Quand l’intime éclaire l’histoire : l’exposition « Simone Veil. Mes sœurs et moi »
Grâce à France TV & Vous, des visiteurs ont découvert l’exposition « Simone Veil. Mes sœurs et moi » lors d’une visite guidée au Mémorial de la Shoah, à Paris. Accompagnés par David Teboul, commissaire de l’exposition, ils ont parcouru l’histoire intime de la famille Jacob, de l’insouciance niçoise à la déportation.
L’exposition plonge au cœur de l’intimité de la fratrie Jacob. On y découvre Madeleine, dite Milou, Denise et Simone, trois sœurs qui grandissent à Nice dans les années 1920, au sein d’une famille juive française. Avant la femme d’État, avant les combats politiques et les grands discours, il y a une jeune fille, une sœur, une fille, une enfant entourée des siens.
C’est une exposition qui s’appuie sur l’intime pour aborder la grande histoire.
David Teboul, commissaire de l’exposition
Inspirée de l’ouvrage et du film éponymes réalisés par David Teboul, l’exposition repose sur des correspondances, des journaux intimes, des récits et des photographies issues des archives des familles Jacob et Vernay. Elle donne à voir une Simone Veil souriante, vivante, parfois insouciante, loin des représentations figées de la figure publique.
Une traversée sensorielle de la mémoire
Le parcours a été conçu comme un chemin. Dès les premières salles, les visiteurs retrouvent quelque chose de la douceur niçoise : le chant des cigales, les fleurs, les images d’enfance et même un parfum de mimosa. Une manière d’entrer dans l’histoire par les sens, avant que la guerre, l’Occupation et les persécutions antisémites ne bouleversent le destin de toute la famille.

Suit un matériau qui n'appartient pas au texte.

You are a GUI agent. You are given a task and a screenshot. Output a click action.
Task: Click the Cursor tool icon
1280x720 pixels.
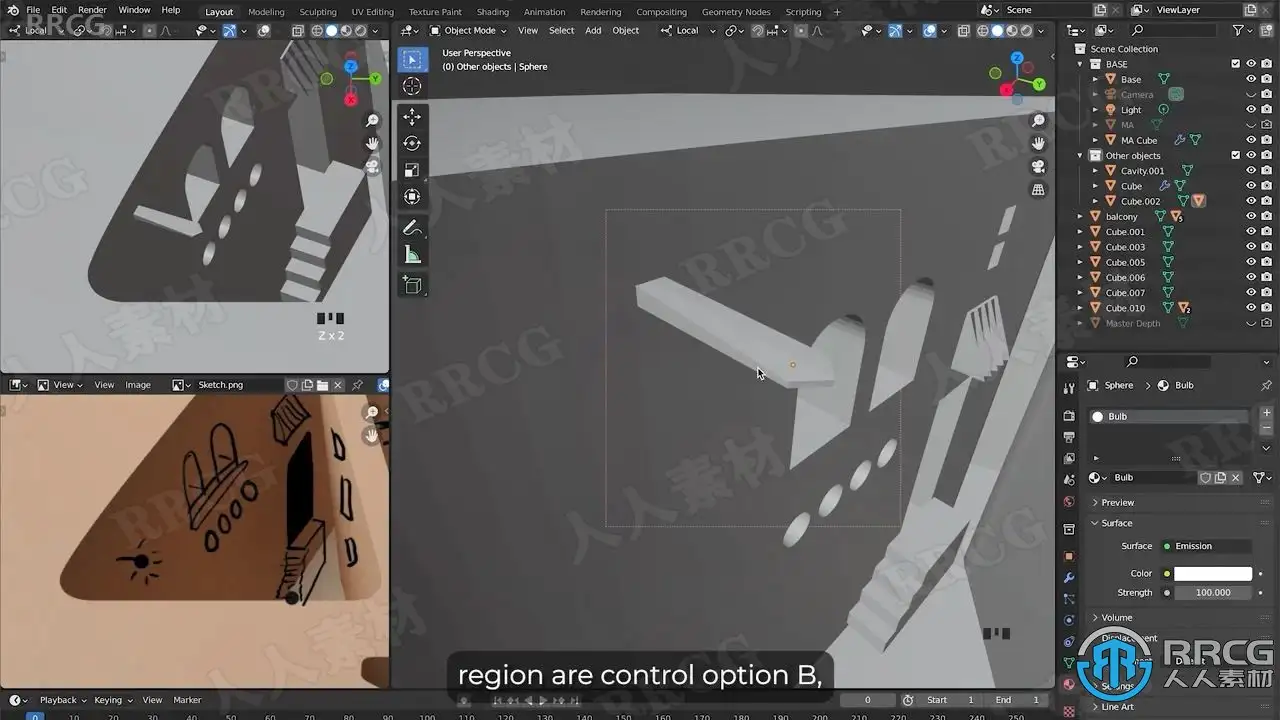point(412,87)
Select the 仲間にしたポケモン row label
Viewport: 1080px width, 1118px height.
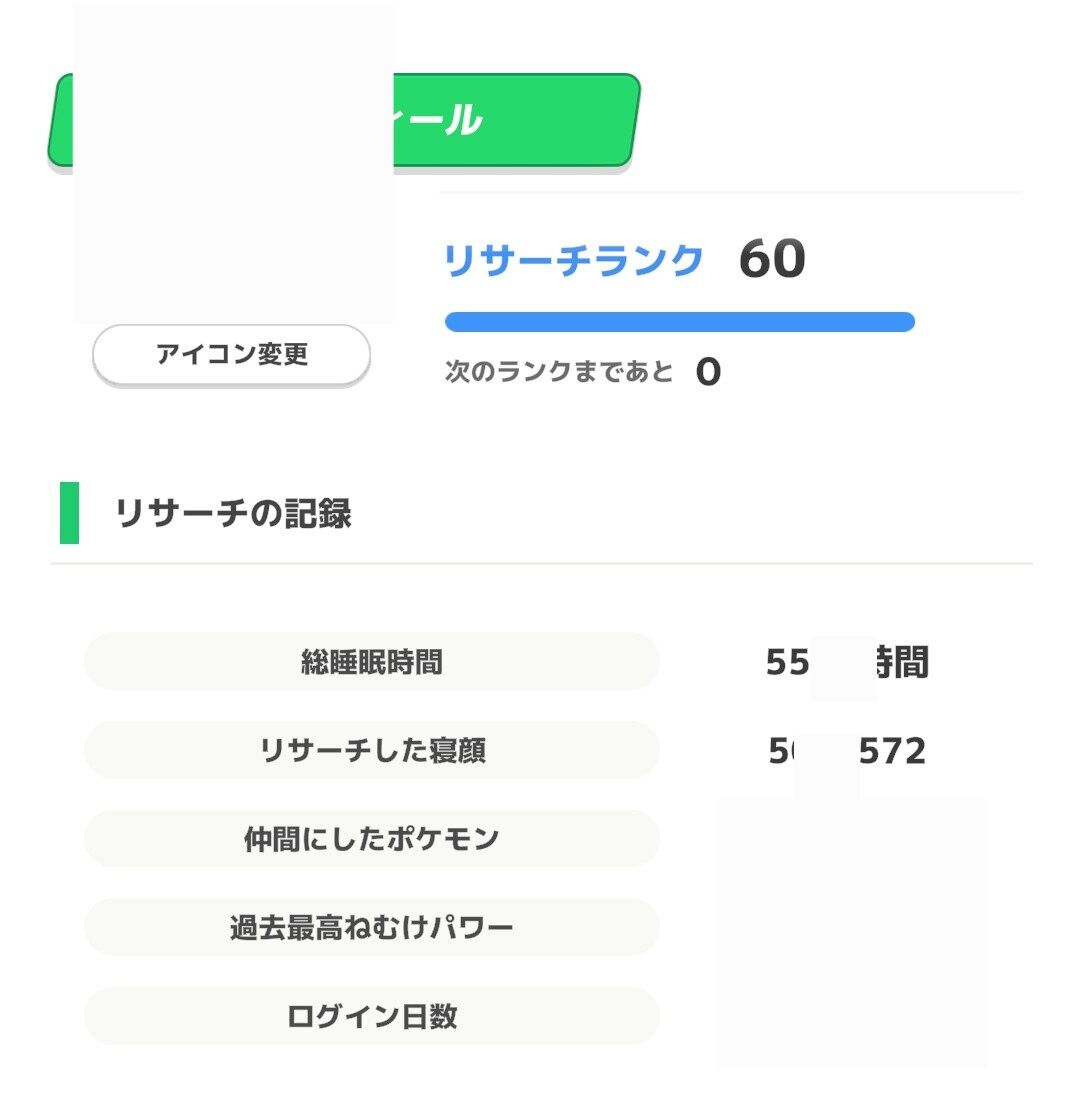pos(372,839)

J’ai souhaité que le visiteur puisse s’identifier à ces vies au pluriel.
David Teboul
Cette attention au sensible permet de rappeler que la Shoah a frappé des familles, des enfances, des liens, des quotidiens. Dans la vidéo, plusieurs visiteurs disent avoir été touchés par cette approche intime, qui montre Simone Veil non seulement comme une grande figure de l’histoire française, mais aussi comme une sœur, une fille et une survivante.
Trois sœurs face à l’histoire
Au fil de la visite, le parcours retrace le destin des trois sœurs Jacob. Denise s’engage dans la Résistance avant d’être déportée à Ravensbrück. Simone, Milou, leur frère Jean et leur mère Yvonne sont arrêtés. Simone, Milou et Yvonne sont déportées à Auschwitz au printemps 1944. Yvonne meurt à Bergen-Belsen. Milou revient très affaiblie. Simone survit. Leur père André et leur frère Jean, déportés par le convoi 73, ne reviendront pas.
Denise est une femme vraiment importante. Elle est interrogée à Lyon par les nazis et elle gardera le silence.
David Teboul
À travers ces archives personnelles, l’exposition éclaire l’expérience de la Shoah à hauteur de famille. Les voix des comédiennes Isabelle Huppert, Marina Foïs et Dominique Reymond accompagnent ce récit et donnent à entendre les mots, les silences et les traces laissées par les sœurs Jacob.
Transmettre pour ne pas oublier
Pour les visiteurs, cette immersion a aussi rappelé l’importance de la transmission. Lettres, photographies, récits familiaux et archives permettent de garder vivante une mémoire qui ne doit pas s’effacer. Plusieurs témoignages recueillis dans la vidéo soulignent la nécessité de raconter encore cette histoire, notamment aux jeunes générations.
L’histoire est un éternel recommencement. Si on ne fait pas attention à ce qu’on dit, à ce qu’on pense, à ce qu’on fait, ça peut recommencer très vite.
Membre France TV & Vous
Avec « Simone Veil. Mes sœurs et moi », le Mémorial de la Shoah propose une exposition à la fois intime, historique et profondément nécessaire. Une visite qui rappelle que la mémoire collective se construit aussi à partir des traces les plus personnelles.